Ubuntu Systemd Bad Entry
-
it looks like xvda is having issues according the current screen.
Might have to replace that drive...
-
At the moment the system appears to just be progressing through the blk_update_request with I/O errors for individual sectors on XVDA.
Should I abort this operation and find a replacement drive? Is it worth it to let this continue?
-
@DustinB3403 said in Ubuntu Systemd Bad Entry:
At the moment the system appears to just be progressing through the blk_update_request with I/O errors for individual sectors on XVDA.
Should I abort this operation and find a replacement drive? Is it worth it to let this continue?
Hard to say. Real data on it? Would try to get a last backup first before doing filesystem operations.
-
Yeah, all comes down to the value of recovery, really.
-
I don't mind tearing down the system, it's only running 1 VM that I'm backing up my VM's too. Which those delta's get pushed off nightly to another disk.
-
Time to reboot
-
And the system is in recovery mode. ..
-
Manual fsck is no fun.
-
At least all of the instructions are there, and this is a learning experience.
-
This post is deleted! -
All disks in the array appear to be fine according to MD.... So this is clearly this is something with the VM.
-
So I was able to just restore this VM to a snapshot from the other day.
Should I perform another fsck on this virtual system?
-
Not if it does not prompt you to.
-
So how can I check to see if whatever caused this issue is still present? I mean if it just happens from time to time, fine.
But wouldn't it be good to know what caused it?
-
@DustinB3403 said in Ubuntu Systemd Bad Entry:
But wouldn't it be good to know what caused it?
That's a common thought and it makes sense, kind of. But computers are ridiculously complex beasts and not all issues are replicable. Gamma radiation, insanely uncommon bugs, memory errors, CPU errors, disk errors and such can all lead to corruption. These things happen. If you want to investigate every possible error ever you can easily spend more than the system is worth and only "guess" at the problem in the end - all for something that is unlikely to ever happen again.

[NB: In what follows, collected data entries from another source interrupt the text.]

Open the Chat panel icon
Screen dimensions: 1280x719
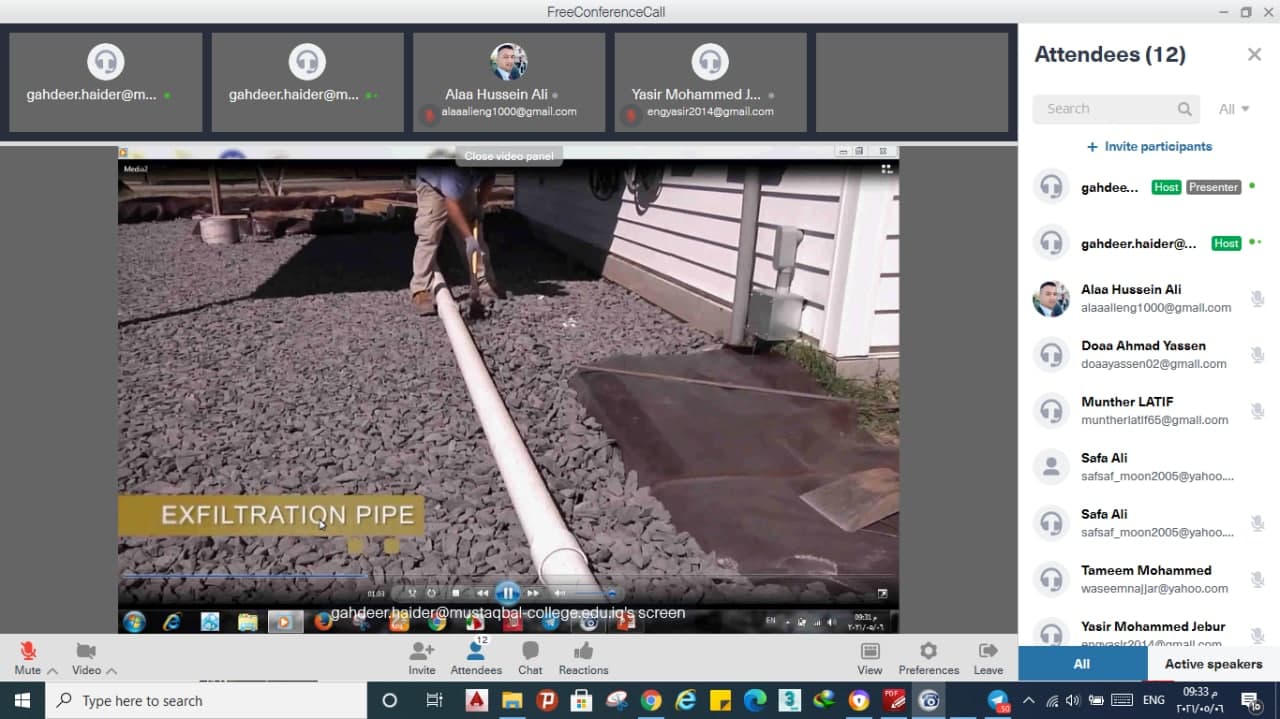(x=530, y=651)
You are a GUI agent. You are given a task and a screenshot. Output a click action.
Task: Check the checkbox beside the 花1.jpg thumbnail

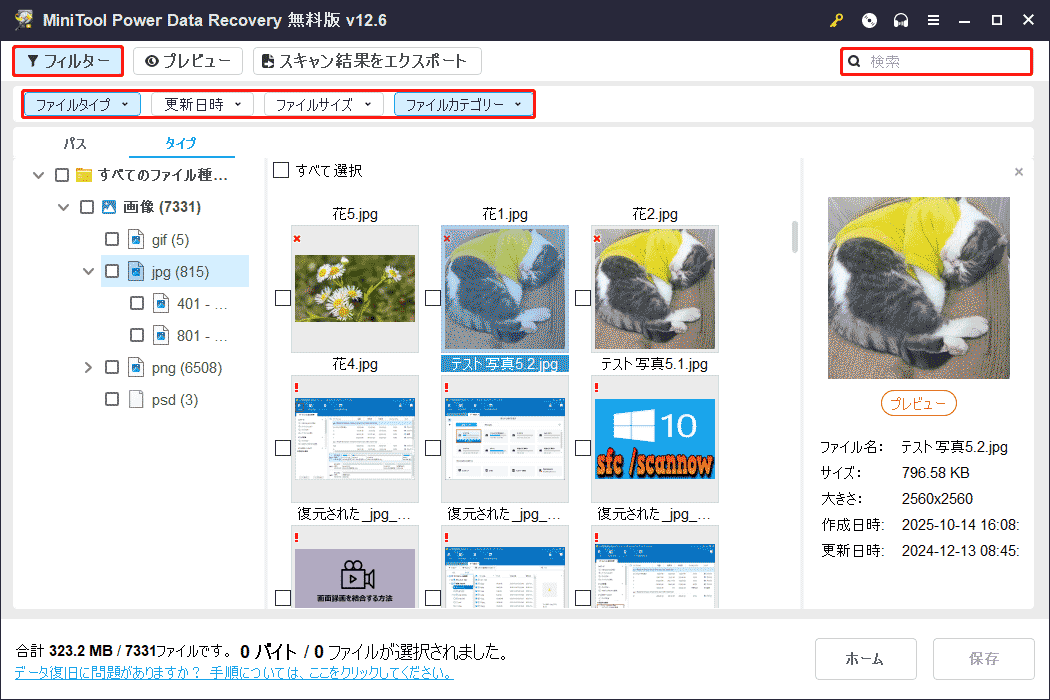(432, 296)
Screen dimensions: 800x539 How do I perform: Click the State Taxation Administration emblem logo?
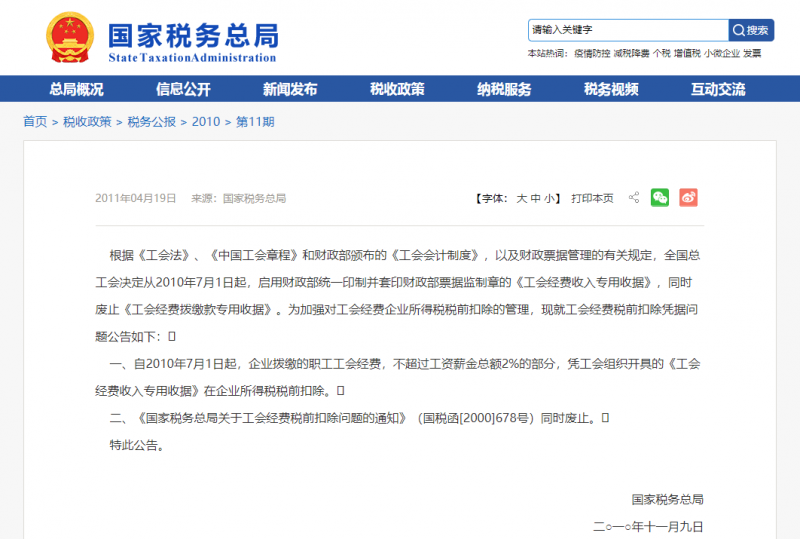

Think of a windshield and you get a crack in it. You don't remember something hitting your windshield. Do you stop driving and spend months doing forensics trying to determine if it was a rock, bird, bug, bridge debris, glass fragility, bizarre temperature change, etc. that caused it to crack? Would knowing be useful? Not if it doesn't happen again.

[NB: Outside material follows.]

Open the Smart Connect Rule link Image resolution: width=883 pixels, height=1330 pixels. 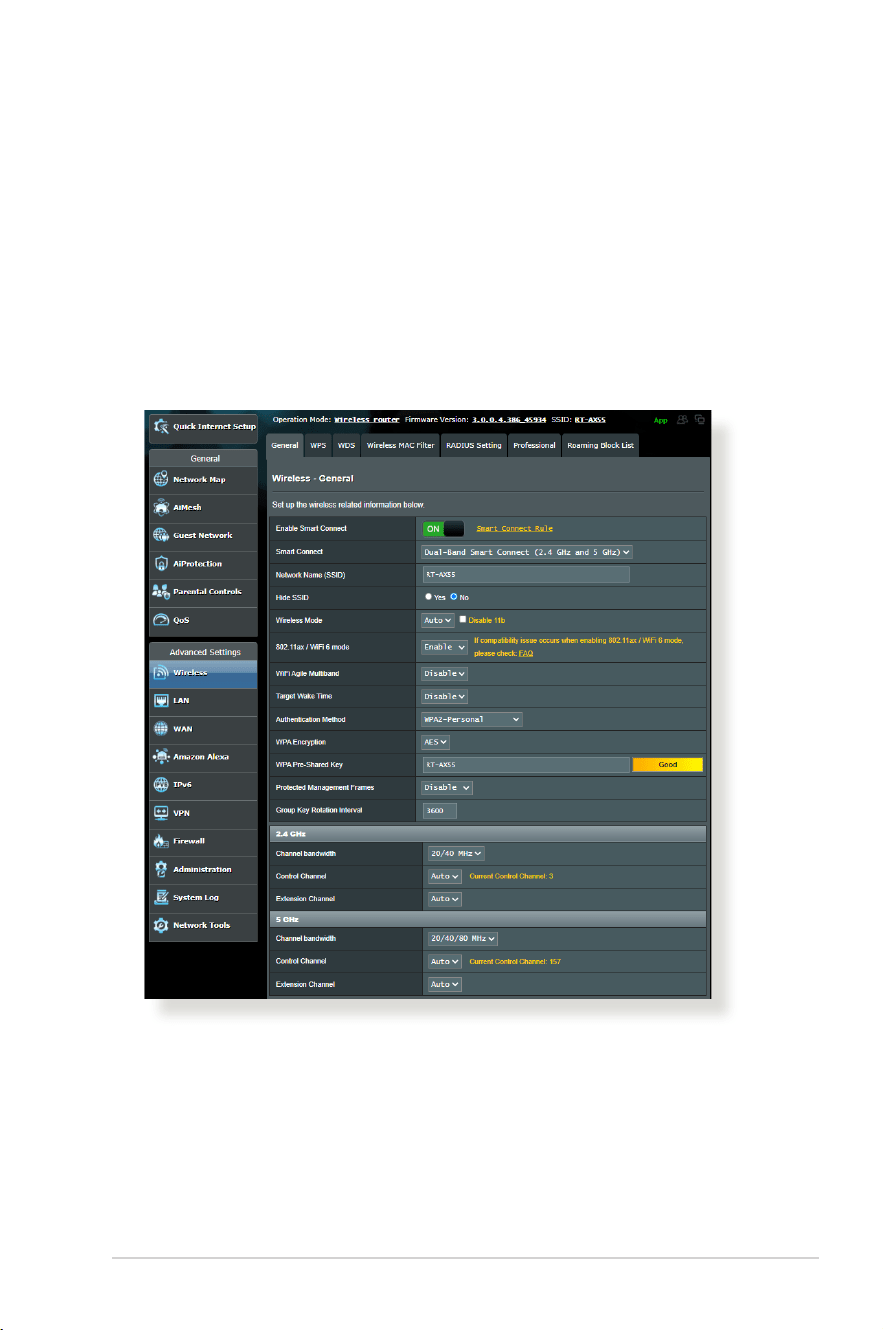[x=514, y=528]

So yes, KNOWING would be great. But FINDING OUT is not. Make sense? The cost required to know isn't worth it unless it becomes a repeating problem.
-
This issue is still occurring and interrupting my backup schedule for my VM's.
The host appears to be fine. So either I have to build a new VM, or something is wrong with the host.
Guest
-
So doing to a smartctl on the host it appears that /dev/sdb does have several errors. I'll be replacing this drive today and see if the issue persist.
The other 3 disks have no smart errors at all.
-
essentially this one disk is in a pre-failed state due to age.
So performing
mdadm /dev/md0 --fail /dev/sdb --remove /dev/sdb
and then replacing this disk I should be in a good state.
-
And the array is resilvering the now replaced disk.
As an FYI for anyone on software RAID, the drives are organized in a manner that aligns to the SATA connections on the board.
IE : USB boot device is SDA
SATA1 (or 0 however it is labeled) = SDB
SATA2 = SDC
and so on. -
Well at least for now, the I/O errors have stopped after I replaced the bad disk in the host array and reverted the VM.
I'll keep an eye on it and report back if the issue comes back.